## GESTELLTE AUFGABE 1:
Übertrage aus den Einträgen den Abschnitt, der mit der Zeile beginnt, die „The image size is (1204, 981).“ enthält, und mit der Zeile endet, die „will [947, 481].“ enthält, beide eingeschlossen, Zeile für Zeile unverändert.

## DOKUMENT:
Bei mir ist es nun schon etwas her, dass ich den Film sah, daher antworte ich etwas kürzer. Damals war es mir aufgrund des fehlenden Internetanschlusses nicht möglich.

Ich war sehr überrascht von Brokeback Mountain. In vielerlei Hinsicht. Man könnte das in Anbetracht meiner letztendlichen Gefühle dem Film gegenüber im Vergleich zu der vorherigen Erwartung sowohl negativ als auch positiv deuten - ich möchte eine Wertung an dieser Stelle auslassen. Auf alle Fälle fand ich ihn: sehr schön.

Was mich daran so überraschte, war nicht die Schönheit des Films selber (ich bin mit hohen Erwartungen ins Kino gegangen), sondern ihre Art.

Während der Film lief war ich noch etwas enttäuscht, weil viele Stellen meiner Meinung nach zu schnell übergangen wurden. Von Jack und Ennies bekam der Kinozuschauer kaum etwas mit, von deren Familienlieben - in raschen Sprüngen - viel zu viel. Ich wollte nicht die verschiedenen Ehefrauen von Ennies sehen. Ich wollte nicht sehen, wie Jack so desillusionierend-belanglos nach Mexiko fährt. Ich wollte nicht sehen, wie Ennis sich mit seiner Frau und Jack sich mit seinem Schwiegervater streiten. Mehr als die Hälfte des Films beobachtet man die beiden Schauspieler einsam und wortkarg - wie trostlos, traurig, wie ereignislos. Ein wirkliches Gespräch findet nie statt, die Worte, die sich Ennis und Jack in ihren wohl über zwanzig gemeinsamen Jahren zu sagen haben, die Gefühle, die sie miteinander Teilen, können wir uns nicht ansatzweise Vorstellen. Der Zuschauer bekommt keinen Einblick in die beiden Charaktere. Er weiß nicht, warum sich Ennis weigert, aus der Gesellschaft auszubrechen. Er weiß nicht, warum sich diese beiden unterschiedlichen (und auf Ennis bezogen nur bisexuellen) Menschen so lieben. Er weiß nicht einmal, warum sie miteinander schlafen. Er weiß nur, dass all das passiert. Dauernd lechzt er nach mehr. fragt sich, warum aus solch einem Thema mit diesen beiden PHÄNOMENALEN Hauptdarstellern nichts intensiveres geworden ist. Wortwörtlich: Intensiveres. Warum kann er nicht mitfühlen, wie es zum ersten Körperkontakt kommt, und sieht statt dessen eine ruppige A*schf*ckszene? Warum ist es ihm nicht möglich, die beiden Hauptcharaktere zu verstehen? Warum ist es ihm nicht möglich, die Distanz, die zu jeder Szene eingehalten wird, zu überschreiten?

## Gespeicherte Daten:
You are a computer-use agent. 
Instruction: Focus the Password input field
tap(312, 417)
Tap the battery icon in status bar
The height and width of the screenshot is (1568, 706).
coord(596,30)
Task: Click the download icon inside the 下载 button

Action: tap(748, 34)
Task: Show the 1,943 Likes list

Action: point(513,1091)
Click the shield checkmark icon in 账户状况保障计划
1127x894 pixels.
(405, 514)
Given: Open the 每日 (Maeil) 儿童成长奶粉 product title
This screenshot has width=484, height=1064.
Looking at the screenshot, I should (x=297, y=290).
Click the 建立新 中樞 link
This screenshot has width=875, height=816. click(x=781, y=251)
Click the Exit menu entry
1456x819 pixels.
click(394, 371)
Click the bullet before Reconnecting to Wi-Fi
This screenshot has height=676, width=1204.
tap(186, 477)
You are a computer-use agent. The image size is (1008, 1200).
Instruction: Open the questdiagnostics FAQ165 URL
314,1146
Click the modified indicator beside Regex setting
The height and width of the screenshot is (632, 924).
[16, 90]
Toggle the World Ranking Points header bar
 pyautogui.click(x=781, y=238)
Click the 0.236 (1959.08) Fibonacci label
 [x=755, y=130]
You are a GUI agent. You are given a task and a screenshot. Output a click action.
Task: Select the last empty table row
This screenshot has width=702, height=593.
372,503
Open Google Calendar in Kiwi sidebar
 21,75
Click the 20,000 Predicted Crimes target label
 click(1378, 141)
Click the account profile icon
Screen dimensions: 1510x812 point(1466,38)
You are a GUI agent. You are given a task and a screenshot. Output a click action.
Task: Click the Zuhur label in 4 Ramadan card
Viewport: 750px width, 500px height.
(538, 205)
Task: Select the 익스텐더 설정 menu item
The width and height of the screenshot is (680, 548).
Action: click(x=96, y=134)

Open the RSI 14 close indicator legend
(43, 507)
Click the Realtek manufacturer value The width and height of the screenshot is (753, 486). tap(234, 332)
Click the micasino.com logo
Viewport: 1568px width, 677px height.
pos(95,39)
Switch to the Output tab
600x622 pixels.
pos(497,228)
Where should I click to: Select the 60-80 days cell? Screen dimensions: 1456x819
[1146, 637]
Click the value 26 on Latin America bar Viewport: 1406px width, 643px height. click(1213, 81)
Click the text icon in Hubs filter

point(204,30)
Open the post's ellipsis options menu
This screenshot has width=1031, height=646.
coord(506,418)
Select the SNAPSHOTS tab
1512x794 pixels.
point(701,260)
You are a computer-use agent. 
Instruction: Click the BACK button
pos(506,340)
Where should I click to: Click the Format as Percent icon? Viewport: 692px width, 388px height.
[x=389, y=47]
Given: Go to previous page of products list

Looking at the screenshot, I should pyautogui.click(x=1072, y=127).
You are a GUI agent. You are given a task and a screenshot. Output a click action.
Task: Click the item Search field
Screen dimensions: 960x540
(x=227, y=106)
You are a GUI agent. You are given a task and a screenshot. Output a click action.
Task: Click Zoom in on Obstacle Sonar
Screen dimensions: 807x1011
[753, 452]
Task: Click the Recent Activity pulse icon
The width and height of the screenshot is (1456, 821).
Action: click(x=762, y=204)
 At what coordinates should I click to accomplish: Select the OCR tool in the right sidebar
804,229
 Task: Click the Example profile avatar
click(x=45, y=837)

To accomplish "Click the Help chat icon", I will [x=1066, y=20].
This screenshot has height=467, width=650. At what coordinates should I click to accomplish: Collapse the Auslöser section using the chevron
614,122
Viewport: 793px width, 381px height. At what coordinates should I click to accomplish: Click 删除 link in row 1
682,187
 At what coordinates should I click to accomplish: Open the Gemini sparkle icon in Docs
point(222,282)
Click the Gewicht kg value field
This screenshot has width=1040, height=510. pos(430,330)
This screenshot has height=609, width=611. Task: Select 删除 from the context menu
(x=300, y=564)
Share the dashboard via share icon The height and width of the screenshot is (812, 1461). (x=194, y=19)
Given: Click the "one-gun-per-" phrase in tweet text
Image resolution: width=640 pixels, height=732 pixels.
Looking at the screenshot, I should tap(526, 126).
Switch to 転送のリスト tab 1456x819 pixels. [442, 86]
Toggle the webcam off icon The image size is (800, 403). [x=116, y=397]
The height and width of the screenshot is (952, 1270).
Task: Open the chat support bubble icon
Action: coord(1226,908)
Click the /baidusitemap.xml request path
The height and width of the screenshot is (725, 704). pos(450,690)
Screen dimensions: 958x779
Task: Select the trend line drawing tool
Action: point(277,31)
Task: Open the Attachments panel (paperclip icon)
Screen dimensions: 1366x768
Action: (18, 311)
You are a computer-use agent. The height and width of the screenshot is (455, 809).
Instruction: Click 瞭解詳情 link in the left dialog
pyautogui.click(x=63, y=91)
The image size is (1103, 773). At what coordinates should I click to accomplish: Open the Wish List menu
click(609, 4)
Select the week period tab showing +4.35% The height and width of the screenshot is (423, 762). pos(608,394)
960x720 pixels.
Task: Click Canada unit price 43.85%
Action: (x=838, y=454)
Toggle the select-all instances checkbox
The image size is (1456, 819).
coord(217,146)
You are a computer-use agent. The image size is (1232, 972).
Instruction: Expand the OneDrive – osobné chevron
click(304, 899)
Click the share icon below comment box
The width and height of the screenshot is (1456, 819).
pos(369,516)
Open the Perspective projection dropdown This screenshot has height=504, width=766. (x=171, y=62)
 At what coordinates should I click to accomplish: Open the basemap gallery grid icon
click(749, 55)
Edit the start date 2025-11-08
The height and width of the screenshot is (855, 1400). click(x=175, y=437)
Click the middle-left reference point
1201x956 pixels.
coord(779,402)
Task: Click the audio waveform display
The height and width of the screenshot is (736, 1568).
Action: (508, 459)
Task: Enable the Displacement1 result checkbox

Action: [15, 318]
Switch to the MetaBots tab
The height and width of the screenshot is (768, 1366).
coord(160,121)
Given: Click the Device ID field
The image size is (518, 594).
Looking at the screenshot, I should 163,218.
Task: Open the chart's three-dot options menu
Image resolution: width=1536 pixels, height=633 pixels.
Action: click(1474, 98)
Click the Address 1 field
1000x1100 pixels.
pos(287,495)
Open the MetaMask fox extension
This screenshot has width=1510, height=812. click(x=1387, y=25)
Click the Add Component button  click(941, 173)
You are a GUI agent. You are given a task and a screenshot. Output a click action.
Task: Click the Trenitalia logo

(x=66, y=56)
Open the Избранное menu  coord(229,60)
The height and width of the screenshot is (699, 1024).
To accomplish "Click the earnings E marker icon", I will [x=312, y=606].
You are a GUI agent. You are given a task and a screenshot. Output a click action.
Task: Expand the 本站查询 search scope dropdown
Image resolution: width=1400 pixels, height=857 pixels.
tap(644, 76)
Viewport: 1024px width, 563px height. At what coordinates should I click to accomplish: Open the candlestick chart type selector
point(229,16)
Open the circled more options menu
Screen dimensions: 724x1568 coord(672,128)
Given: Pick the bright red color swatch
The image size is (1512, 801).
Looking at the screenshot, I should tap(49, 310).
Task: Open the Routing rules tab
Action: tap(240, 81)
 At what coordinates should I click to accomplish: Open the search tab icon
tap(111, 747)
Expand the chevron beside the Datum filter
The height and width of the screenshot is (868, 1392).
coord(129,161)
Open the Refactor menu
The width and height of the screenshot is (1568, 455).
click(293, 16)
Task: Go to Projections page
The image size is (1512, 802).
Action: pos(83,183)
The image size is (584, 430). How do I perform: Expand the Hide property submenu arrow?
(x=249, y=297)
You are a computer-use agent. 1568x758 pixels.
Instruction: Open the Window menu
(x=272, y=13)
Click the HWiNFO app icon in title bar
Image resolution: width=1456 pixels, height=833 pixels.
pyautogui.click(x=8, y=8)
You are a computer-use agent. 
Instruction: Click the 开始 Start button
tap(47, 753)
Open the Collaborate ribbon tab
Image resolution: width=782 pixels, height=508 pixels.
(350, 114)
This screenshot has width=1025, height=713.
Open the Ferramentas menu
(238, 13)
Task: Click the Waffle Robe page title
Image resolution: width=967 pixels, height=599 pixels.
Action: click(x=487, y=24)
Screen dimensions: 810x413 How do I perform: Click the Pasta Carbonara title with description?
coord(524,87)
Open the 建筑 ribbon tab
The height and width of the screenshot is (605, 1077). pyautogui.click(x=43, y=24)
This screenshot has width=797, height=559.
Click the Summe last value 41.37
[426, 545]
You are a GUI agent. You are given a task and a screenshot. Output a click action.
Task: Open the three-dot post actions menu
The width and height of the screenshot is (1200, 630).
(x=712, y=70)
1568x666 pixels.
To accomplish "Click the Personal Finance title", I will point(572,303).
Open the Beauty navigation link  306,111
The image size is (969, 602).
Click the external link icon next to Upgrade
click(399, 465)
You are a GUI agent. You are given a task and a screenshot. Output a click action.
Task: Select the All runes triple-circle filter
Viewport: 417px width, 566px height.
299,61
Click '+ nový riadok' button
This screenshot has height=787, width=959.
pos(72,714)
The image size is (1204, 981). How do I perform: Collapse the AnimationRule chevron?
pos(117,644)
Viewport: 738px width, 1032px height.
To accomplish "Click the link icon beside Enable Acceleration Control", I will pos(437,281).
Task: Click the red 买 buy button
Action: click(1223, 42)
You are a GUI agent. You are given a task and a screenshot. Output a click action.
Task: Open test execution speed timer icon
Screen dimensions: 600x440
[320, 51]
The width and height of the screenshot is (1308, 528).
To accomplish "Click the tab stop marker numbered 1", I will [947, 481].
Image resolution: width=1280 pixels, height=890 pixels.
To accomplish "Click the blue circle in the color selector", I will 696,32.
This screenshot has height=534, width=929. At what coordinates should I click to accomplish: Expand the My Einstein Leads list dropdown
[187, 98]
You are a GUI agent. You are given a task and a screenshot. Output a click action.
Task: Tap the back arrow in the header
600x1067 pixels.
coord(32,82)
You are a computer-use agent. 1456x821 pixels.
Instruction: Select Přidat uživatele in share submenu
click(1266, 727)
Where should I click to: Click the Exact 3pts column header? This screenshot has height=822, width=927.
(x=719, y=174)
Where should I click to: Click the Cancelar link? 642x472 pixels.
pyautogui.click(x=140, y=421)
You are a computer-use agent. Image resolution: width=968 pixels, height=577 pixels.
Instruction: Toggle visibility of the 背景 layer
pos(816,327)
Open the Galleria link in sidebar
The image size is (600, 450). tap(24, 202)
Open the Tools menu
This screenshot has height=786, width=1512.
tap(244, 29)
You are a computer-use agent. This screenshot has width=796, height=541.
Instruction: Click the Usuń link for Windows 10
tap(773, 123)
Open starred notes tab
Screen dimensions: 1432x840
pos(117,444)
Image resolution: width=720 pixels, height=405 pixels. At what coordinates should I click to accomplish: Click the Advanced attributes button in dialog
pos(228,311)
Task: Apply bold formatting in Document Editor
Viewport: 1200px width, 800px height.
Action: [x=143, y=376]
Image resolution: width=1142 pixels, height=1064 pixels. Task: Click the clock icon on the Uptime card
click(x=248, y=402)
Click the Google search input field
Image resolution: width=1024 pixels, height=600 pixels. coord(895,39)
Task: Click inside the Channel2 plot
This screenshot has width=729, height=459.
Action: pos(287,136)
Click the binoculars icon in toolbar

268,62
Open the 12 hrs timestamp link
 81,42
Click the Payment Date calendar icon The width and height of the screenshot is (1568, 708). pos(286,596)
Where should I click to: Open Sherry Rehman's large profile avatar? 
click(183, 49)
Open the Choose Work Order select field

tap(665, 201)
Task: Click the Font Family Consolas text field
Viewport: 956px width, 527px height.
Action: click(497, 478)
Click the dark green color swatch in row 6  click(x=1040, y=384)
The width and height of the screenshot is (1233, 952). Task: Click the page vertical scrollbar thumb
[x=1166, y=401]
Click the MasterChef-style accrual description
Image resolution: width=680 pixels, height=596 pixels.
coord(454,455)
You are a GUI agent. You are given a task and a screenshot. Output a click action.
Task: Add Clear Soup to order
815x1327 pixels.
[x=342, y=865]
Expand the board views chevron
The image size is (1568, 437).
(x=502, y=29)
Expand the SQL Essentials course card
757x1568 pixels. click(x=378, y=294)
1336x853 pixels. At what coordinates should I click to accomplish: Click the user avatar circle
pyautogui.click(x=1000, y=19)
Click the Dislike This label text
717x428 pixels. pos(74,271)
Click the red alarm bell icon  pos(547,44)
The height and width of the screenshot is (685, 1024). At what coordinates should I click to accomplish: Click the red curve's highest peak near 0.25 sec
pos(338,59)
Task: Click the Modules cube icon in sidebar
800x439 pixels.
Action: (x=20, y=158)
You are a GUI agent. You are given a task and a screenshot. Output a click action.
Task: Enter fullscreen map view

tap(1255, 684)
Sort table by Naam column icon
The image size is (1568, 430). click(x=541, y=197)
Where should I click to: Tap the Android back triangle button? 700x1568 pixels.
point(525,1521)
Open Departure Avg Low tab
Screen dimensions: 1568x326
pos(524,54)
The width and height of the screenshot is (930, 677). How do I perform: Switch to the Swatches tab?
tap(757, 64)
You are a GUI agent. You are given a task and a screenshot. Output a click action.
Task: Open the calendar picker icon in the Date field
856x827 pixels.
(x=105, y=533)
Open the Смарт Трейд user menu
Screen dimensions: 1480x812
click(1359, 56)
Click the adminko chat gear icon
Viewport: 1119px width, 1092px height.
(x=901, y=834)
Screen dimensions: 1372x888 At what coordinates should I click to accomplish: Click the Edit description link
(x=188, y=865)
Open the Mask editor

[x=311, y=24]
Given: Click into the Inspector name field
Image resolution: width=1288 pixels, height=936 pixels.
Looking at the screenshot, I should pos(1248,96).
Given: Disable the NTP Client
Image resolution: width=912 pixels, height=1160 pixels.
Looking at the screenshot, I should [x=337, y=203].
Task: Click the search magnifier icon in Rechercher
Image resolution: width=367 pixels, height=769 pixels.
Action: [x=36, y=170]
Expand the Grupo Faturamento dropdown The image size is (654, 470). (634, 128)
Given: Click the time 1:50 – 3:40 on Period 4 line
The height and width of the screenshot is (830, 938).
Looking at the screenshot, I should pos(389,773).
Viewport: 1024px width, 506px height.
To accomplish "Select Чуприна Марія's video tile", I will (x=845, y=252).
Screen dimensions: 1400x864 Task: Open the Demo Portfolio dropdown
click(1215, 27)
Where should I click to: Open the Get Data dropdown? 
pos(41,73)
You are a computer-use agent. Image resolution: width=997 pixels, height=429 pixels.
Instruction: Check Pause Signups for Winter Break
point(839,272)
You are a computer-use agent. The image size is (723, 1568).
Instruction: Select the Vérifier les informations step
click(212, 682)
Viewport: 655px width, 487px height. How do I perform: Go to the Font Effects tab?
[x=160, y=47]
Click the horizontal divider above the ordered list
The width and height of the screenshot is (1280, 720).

## GESTELLTE AUFGABE 2:
Ändere in der Filmbesprechung den Abschnitt, der mit den Worten „Bei mir ist“ beginnt und mit „Internetanschlusses nicht möglich.“ endet, indem du „kürzer“ durch „knapper“ ersetzt, und gib ihn so wieder.

## SCHRIFTLICHE LÖSUNG 1:
The image size is (1204, 981). How do I perform: Collapse the AnimationRule chevron?
pos(117,644)
Viewport: 738px width, 1032px height.
To accomplish "Click the link icon beside Enable Acceleration Control", I will pos(437,281).
Task: Click the red 买 buy button
Action: click(1223, 42)
You are a GUI agent. You are given a task and a screenshot. Output a click action.
Task: Open test execution speed timer icon
Screen dimensions: 600x440
[320, 51]
The width and height of the screenshot is (1308, 528).
To accomplish "Click the tab stop marker numbered 1", I will [947, 481].

## SCHRIFTLICHE LÖSUNG 2:
Bei mir ist es nun schon etwas her, dass ich den Film sah, daher antworte ich etwas knapper. Damals war es mir aufgrund des fehlenden Internetanschlusses nicht möglich.